私、美容クリニックや高額な化粧品にお金をかけているイメージを抱かれがちですが、意外とそうでもないんですよ。これまで体のためにやってきたことといえば、7年続けている「トレイルラン」です。自然の中で体を動かして汗をかくことが、私にとっては一番の美容法。そのスタイルはきっとこれからも変わることはありません。
――将来的に挑戦してみたいこと、今後成し遂げたいことはありますか?
それでいうと、若い頃に忙しくてできなかったこととして「パートナーと人生を共にしたい」と思っていたのですが、最近その夢は叶ってしまったので…(笑)。
――お相手の方とは出会ってわずか10日での電撃婚でしたね!素敵な大人婚、本当におめでとうございます!
実は旦那さんも糖尿を患っていて、お互い体調管理には気を遣わなくてはいけないので、最近は体にやさしい料理に目覚めています。

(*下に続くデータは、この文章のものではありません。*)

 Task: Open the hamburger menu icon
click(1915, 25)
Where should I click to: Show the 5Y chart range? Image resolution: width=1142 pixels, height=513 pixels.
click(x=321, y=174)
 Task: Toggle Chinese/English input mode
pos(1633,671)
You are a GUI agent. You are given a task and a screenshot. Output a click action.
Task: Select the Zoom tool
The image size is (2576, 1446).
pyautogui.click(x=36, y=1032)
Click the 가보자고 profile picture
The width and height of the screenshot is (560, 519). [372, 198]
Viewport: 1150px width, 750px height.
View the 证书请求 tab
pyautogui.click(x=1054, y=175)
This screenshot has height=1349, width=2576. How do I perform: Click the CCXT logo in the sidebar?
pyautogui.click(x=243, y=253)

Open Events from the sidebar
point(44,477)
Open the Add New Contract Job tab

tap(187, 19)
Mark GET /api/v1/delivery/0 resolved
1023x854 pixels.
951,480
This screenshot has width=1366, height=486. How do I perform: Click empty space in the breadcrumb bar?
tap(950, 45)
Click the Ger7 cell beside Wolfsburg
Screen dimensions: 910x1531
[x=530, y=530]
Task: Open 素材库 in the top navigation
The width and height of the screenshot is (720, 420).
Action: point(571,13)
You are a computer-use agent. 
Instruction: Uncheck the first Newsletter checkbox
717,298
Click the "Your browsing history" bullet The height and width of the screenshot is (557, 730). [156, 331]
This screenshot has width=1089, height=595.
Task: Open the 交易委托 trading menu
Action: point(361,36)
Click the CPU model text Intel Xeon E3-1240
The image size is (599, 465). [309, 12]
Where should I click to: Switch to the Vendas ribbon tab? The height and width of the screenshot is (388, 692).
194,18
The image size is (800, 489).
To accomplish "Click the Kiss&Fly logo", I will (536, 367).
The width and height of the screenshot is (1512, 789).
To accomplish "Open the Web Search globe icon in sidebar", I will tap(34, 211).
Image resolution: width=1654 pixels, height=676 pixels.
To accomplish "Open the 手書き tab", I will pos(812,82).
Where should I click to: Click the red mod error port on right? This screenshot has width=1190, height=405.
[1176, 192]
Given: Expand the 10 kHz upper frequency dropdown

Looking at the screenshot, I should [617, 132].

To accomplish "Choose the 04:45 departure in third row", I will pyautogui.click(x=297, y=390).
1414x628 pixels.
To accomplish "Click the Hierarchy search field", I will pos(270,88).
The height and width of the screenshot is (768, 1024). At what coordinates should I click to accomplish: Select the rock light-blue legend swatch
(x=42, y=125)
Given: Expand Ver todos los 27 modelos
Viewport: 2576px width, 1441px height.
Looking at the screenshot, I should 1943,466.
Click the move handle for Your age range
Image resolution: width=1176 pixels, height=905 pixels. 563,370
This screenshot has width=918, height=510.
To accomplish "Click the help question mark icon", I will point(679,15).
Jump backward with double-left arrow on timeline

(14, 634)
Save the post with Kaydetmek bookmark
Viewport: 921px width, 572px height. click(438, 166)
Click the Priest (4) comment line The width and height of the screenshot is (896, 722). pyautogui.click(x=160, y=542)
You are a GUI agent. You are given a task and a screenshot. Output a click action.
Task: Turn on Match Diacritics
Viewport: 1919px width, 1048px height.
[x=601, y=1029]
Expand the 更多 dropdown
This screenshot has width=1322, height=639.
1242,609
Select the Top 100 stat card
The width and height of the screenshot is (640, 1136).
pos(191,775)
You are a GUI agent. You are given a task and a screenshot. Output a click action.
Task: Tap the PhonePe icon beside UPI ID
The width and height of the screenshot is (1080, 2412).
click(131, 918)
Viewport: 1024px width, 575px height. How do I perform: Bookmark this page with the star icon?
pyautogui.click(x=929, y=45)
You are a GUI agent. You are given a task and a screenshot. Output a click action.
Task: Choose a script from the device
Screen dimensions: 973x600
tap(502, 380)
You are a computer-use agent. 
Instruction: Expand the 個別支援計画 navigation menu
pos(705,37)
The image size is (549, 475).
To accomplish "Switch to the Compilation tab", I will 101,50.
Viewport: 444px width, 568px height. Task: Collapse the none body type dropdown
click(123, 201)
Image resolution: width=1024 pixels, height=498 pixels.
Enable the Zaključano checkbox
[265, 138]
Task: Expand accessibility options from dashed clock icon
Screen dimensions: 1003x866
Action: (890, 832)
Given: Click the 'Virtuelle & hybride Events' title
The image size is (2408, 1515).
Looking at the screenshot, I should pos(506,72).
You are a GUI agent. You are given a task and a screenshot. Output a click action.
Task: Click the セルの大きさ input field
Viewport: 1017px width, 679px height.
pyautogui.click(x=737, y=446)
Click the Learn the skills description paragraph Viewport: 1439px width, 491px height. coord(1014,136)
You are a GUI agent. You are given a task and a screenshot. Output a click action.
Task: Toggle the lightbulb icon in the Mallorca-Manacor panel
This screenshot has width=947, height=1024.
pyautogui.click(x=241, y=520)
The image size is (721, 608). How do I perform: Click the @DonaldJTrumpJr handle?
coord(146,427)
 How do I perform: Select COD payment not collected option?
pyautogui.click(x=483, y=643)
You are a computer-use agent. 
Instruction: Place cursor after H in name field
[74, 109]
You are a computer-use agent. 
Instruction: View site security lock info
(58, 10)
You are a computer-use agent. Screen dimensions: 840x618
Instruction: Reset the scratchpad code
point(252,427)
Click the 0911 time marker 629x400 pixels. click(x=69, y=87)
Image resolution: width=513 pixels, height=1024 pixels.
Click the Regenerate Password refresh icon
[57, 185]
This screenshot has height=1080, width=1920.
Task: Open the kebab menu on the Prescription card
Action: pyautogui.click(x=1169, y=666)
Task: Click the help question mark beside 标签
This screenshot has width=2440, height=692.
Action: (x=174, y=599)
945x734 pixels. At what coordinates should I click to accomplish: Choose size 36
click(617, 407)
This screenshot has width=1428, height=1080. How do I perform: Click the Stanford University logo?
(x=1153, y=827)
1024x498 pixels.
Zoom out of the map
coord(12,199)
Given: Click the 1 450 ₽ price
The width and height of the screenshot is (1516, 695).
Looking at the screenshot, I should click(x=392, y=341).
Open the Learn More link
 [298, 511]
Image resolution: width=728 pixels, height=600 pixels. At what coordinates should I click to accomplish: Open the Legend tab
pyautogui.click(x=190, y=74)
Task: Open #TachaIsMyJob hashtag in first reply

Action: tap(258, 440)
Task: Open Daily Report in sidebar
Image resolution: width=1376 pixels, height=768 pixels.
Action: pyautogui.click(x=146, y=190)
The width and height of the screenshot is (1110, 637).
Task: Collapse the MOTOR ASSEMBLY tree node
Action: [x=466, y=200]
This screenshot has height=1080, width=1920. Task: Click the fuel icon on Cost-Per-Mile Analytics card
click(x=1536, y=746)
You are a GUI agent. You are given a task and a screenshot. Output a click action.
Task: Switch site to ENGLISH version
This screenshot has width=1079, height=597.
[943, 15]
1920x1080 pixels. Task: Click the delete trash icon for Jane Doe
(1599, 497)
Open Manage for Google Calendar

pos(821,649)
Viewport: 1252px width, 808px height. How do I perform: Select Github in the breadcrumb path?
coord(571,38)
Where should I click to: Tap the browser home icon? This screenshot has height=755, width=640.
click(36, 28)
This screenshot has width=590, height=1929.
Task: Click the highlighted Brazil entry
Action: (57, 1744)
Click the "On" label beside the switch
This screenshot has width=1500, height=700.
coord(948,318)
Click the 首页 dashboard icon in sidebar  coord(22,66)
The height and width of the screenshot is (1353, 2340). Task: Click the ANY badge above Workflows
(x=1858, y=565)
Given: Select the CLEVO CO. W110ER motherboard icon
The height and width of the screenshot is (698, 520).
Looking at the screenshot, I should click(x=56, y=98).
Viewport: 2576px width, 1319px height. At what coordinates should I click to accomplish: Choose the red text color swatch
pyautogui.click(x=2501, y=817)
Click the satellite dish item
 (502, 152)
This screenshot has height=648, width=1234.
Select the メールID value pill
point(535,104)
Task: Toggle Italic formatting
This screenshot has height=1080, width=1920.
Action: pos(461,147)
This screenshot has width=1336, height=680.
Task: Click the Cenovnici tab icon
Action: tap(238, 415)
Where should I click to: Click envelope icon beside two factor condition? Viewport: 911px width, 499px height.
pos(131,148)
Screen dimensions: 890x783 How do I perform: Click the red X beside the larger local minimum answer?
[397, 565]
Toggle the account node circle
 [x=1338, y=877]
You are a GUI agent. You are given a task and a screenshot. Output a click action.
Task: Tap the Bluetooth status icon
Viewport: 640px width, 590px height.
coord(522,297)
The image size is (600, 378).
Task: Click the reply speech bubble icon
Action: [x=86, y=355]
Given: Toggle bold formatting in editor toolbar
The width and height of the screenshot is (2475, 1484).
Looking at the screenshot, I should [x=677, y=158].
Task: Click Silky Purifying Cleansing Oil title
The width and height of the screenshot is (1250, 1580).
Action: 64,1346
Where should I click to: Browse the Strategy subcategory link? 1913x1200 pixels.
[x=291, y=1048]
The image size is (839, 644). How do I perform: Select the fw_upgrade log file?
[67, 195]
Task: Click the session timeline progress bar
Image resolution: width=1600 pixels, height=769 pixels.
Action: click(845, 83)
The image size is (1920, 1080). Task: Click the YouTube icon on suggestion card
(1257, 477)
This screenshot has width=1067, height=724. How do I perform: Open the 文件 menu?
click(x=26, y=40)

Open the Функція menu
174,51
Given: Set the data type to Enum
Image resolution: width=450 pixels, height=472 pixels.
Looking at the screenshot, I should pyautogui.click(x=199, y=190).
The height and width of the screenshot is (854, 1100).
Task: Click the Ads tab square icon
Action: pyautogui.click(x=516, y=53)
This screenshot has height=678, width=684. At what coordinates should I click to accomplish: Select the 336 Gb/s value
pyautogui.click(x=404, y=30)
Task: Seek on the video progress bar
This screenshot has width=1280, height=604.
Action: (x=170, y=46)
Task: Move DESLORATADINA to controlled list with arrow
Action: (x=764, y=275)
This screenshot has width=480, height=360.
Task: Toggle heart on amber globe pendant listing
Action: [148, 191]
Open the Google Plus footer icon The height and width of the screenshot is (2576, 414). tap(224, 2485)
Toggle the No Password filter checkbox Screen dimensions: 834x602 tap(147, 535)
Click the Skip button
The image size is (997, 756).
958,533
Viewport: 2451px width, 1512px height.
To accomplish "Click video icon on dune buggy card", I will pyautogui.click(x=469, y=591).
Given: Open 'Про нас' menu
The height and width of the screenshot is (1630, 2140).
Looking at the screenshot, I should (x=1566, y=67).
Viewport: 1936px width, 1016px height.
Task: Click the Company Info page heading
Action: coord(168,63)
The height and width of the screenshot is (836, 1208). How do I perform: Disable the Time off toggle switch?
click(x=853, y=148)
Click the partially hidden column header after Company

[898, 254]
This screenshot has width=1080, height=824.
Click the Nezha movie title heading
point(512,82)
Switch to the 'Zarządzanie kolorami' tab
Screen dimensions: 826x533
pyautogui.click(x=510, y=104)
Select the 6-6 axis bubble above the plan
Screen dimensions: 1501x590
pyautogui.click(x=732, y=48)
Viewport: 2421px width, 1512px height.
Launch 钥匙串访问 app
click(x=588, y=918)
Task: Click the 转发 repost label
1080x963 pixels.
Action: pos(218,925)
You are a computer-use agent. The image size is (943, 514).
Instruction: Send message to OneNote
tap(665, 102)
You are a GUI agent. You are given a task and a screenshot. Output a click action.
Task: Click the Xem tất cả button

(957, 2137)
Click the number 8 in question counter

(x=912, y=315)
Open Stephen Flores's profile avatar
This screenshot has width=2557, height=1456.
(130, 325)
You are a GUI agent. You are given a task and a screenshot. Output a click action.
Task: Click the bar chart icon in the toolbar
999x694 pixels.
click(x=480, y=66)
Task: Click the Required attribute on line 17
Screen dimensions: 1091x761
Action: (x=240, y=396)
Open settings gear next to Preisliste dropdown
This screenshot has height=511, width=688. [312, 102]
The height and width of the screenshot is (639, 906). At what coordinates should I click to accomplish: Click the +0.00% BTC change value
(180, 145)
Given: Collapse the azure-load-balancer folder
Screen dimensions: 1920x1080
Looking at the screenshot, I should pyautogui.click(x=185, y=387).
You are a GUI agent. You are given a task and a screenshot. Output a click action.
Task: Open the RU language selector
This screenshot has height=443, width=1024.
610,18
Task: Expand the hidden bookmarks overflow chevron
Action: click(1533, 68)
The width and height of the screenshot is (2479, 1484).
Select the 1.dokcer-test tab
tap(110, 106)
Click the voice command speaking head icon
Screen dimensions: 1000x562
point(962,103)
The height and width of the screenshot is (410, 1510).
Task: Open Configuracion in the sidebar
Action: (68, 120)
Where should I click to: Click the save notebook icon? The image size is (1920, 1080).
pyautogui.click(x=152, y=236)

料理も忙しかった頃には避けてきたことなのですが、食べてくれる人がいると楽しいものですね。夫婦で年を重ねていくにつれて健康課題も増していくでしょうから、シニア世代になる準備として、楽しい食事で人生を豊かにしていければと思っています。
――梅宮さん流の大人向けレシピなんかもぜひ発信してください!ご病気のこと、治療のことをお聞かせくださり、ありがとうございました。